◆ TASK STATEMENT
Repeat the records below line by line, exactly, finishing on the line that contains "0.25 (87, 649)".

Dataset entries:
»»
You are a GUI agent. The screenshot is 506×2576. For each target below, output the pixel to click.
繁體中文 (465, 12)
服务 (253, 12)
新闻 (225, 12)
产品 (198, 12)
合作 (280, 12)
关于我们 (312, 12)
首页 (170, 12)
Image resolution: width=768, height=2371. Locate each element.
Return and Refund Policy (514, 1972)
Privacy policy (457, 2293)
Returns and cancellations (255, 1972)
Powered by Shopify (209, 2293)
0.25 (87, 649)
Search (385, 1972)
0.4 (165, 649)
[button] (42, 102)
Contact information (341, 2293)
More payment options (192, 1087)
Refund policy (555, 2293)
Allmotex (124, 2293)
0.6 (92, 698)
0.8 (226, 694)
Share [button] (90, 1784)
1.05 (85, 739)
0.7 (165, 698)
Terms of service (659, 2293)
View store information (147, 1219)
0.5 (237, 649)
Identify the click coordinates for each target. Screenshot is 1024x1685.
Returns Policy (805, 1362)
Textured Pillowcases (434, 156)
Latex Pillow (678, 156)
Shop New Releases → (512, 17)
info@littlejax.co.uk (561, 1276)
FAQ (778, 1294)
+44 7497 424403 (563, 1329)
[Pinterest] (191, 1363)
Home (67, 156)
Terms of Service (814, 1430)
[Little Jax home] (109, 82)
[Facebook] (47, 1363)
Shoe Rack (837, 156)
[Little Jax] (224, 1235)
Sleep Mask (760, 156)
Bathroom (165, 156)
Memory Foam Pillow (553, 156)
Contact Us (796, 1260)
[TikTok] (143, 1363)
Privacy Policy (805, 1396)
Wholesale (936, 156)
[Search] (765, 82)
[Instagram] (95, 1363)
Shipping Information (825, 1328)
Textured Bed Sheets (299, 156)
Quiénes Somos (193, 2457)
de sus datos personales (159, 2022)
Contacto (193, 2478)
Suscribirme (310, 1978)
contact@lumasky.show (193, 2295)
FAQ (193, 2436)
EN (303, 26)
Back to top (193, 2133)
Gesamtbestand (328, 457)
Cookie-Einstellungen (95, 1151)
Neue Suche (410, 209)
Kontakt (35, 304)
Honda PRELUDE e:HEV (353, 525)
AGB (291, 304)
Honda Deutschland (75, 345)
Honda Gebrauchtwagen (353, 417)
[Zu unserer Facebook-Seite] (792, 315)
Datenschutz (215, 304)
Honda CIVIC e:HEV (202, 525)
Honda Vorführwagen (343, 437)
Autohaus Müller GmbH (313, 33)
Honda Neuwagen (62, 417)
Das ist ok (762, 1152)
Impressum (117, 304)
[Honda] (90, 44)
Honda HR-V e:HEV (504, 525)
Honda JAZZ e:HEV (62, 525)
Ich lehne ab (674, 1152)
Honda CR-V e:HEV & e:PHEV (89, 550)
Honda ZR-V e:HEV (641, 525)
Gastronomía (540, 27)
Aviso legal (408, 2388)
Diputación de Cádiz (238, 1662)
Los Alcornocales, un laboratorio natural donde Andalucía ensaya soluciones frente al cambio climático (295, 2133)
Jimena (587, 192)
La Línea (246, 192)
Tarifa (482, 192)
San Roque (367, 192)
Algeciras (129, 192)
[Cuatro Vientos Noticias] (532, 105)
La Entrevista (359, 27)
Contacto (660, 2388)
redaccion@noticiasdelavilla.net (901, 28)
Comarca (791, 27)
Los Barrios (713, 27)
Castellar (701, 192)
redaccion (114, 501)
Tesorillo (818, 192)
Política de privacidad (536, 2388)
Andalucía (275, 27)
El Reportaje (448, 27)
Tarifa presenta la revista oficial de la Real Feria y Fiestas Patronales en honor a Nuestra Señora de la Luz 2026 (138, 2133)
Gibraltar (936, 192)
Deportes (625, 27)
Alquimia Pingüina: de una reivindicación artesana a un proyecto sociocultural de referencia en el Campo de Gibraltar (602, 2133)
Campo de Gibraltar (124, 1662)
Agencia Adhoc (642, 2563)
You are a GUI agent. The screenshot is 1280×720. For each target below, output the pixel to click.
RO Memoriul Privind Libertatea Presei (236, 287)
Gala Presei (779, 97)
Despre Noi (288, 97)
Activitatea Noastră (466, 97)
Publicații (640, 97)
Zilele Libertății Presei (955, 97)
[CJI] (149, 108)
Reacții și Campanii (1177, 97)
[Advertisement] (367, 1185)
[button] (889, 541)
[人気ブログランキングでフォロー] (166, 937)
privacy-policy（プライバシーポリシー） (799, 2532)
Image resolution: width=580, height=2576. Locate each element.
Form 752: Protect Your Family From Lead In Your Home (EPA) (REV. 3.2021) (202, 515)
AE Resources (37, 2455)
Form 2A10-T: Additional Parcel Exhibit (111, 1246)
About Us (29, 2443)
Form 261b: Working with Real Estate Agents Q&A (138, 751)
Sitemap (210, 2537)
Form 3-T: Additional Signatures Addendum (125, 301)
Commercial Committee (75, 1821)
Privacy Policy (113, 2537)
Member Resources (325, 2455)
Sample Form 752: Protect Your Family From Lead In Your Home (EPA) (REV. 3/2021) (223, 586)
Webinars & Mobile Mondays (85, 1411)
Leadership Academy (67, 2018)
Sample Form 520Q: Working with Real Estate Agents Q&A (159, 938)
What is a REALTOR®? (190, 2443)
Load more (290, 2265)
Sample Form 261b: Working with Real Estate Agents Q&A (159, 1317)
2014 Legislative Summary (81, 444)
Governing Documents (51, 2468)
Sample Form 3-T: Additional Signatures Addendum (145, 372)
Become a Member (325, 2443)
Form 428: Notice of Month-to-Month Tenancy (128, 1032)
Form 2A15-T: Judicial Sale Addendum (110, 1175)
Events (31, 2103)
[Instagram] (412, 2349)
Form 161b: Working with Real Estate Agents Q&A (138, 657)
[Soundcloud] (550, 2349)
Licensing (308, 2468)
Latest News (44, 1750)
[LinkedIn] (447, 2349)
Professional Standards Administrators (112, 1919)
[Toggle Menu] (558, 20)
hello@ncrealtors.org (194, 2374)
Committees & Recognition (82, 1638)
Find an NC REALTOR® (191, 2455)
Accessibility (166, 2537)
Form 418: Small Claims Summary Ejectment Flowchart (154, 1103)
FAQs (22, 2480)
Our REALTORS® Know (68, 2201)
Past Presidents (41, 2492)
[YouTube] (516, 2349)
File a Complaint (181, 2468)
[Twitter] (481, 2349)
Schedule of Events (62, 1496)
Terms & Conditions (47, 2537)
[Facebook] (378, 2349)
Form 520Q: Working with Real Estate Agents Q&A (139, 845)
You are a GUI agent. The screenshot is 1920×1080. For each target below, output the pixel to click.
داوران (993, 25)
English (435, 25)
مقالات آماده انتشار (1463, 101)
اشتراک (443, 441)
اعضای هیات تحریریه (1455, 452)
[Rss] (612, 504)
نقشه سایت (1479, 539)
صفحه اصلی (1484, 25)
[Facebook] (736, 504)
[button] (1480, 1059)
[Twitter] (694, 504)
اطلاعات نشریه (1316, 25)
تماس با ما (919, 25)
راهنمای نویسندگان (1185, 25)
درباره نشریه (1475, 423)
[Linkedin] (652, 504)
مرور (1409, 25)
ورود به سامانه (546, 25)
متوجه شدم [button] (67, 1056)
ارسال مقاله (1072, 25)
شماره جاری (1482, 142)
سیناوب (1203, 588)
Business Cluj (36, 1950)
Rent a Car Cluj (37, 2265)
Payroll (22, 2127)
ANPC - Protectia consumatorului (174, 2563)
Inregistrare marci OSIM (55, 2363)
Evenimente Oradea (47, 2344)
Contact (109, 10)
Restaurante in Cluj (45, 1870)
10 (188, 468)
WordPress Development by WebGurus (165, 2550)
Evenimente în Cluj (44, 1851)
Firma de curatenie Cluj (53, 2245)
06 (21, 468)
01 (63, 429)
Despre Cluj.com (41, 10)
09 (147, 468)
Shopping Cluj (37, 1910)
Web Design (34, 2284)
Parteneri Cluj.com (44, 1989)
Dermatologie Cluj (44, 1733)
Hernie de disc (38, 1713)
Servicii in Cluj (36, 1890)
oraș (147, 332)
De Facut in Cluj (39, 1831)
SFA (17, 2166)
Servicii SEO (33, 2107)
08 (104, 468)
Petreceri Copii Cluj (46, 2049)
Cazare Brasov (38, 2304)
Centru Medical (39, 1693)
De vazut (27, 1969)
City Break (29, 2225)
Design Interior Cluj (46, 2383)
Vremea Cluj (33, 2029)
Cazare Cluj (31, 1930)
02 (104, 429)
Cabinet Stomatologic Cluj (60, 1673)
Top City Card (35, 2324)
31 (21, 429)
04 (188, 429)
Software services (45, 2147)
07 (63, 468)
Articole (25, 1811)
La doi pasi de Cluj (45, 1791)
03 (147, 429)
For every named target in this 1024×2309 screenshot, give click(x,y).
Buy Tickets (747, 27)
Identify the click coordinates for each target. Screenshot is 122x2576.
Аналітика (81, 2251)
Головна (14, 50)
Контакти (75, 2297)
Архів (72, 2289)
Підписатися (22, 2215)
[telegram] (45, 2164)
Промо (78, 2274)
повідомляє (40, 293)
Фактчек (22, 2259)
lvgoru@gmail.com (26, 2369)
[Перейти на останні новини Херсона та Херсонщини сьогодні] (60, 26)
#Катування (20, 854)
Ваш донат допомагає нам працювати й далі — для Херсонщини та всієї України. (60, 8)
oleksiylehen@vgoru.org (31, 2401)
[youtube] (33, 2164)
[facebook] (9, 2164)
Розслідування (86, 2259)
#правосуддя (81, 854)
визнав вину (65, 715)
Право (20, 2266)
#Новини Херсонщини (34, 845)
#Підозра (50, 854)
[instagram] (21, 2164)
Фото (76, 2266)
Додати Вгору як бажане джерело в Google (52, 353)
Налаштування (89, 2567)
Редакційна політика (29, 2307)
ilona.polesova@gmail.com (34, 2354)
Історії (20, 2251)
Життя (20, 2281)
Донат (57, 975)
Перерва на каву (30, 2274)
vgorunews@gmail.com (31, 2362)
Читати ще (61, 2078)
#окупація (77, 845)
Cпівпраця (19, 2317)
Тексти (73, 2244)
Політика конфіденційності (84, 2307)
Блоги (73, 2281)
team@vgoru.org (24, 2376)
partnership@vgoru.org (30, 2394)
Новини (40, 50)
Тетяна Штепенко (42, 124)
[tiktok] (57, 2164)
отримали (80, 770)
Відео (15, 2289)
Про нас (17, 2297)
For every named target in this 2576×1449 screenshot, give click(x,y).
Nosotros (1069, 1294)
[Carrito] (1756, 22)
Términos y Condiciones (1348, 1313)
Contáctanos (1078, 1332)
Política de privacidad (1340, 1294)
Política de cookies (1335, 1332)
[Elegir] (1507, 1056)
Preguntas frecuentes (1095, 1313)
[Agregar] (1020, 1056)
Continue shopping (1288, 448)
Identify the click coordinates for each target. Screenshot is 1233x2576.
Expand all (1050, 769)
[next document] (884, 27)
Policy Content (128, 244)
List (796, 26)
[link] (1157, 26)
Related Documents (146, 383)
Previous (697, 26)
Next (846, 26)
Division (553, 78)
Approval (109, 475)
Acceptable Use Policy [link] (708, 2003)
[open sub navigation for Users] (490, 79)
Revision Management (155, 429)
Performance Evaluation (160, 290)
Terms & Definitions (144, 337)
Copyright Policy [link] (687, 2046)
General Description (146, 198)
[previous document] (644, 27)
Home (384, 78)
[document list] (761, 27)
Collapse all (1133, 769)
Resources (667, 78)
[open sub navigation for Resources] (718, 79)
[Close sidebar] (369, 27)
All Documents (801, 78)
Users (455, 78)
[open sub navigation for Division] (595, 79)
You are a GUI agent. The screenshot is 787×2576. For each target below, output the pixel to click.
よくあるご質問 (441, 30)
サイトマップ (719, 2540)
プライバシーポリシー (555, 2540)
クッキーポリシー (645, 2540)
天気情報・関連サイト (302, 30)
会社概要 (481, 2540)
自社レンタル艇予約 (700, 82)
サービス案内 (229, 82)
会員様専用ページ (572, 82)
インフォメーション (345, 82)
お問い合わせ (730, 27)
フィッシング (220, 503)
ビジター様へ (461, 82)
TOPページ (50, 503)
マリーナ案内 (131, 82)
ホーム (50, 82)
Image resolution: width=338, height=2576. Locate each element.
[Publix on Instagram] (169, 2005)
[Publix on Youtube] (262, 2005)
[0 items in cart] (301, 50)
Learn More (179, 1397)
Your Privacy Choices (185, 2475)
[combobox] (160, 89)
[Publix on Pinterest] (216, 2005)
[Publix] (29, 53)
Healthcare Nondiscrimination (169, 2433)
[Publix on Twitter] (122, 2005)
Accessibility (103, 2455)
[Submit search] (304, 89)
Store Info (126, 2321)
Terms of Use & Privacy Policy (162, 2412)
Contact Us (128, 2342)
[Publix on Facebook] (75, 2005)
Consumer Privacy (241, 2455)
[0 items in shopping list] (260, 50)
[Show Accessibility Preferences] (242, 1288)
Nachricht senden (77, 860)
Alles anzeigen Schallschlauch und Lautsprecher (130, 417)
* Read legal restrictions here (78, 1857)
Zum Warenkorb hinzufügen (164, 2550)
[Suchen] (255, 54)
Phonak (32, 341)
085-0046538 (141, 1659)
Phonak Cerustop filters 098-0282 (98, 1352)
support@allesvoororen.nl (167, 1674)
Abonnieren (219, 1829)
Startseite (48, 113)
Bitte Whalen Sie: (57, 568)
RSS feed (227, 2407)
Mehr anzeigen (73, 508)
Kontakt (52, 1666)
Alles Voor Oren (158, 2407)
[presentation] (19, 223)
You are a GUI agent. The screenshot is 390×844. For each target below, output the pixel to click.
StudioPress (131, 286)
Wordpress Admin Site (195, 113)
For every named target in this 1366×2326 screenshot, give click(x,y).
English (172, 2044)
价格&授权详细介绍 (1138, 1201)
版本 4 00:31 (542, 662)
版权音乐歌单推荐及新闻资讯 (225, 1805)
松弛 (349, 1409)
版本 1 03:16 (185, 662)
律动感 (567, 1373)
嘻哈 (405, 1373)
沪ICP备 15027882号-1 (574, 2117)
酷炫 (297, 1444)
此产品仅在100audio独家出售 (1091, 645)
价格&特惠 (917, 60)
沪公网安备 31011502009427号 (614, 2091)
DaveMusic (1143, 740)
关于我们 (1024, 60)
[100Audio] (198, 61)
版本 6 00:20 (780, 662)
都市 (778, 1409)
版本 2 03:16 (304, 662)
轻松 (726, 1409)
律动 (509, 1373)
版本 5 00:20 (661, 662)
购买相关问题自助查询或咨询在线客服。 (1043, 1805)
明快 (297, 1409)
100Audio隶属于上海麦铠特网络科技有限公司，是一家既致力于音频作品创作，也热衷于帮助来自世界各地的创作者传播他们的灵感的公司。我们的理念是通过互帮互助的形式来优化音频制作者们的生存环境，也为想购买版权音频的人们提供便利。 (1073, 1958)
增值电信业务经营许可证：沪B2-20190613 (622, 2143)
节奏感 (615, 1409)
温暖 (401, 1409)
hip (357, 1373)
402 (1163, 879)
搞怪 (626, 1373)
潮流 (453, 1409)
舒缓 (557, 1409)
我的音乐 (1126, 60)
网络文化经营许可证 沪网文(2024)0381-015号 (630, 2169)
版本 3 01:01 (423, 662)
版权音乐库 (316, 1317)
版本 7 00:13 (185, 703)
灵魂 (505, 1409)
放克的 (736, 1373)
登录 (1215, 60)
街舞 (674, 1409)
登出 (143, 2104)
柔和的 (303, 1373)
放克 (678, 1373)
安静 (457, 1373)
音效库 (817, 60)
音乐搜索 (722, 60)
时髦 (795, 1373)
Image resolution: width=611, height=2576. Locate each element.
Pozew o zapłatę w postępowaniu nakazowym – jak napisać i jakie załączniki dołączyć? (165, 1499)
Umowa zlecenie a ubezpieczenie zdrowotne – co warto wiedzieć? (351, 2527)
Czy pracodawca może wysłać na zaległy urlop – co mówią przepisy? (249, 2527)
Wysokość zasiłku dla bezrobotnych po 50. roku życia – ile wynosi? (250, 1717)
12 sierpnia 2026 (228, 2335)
««
◆ EXPECTED ANSWER
You are a GUI agent. The screenshot is 506×2576. For each target below, output the pixel to click.
繁體中文 (465, 12)
服务 (253, 12)
新闻 (225, 12)
产品 (198, 12)
合作 (280, 12)
关于我们 (312, 12)
首页 (170, 12)
Image resolution: width=768, height=2371. Locate each element.
Return and Refund Policy (514, 1972)
Privacy policy (457, 2293)
Returns and cancellations (255, 1972)
Powered by Shopify (209, 2293)
0.25 (87, 649)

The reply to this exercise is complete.